**RECORDS FOR THE EXERCISE:**
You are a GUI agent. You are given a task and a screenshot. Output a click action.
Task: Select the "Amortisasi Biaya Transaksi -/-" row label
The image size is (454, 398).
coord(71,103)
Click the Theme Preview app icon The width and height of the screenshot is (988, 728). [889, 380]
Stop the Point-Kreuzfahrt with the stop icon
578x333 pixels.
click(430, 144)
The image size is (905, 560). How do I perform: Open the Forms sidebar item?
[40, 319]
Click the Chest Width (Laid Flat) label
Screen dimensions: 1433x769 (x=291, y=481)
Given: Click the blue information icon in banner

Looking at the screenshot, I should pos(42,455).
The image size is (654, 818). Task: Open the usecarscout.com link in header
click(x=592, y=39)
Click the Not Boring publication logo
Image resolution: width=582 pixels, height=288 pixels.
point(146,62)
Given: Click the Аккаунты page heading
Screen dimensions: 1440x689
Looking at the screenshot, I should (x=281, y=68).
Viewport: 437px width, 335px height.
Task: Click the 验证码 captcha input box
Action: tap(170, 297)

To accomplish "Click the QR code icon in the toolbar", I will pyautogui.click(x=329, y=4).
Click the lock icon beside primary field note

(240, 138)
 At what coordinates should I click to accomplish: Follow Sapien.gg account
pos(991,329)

**WHAT IS EXPECTED:** Please count the lines of the entries above that contain the string "should", treating uppercase and lowercase as different, and reply with the number alone.

**TASK SOLUTION:** 3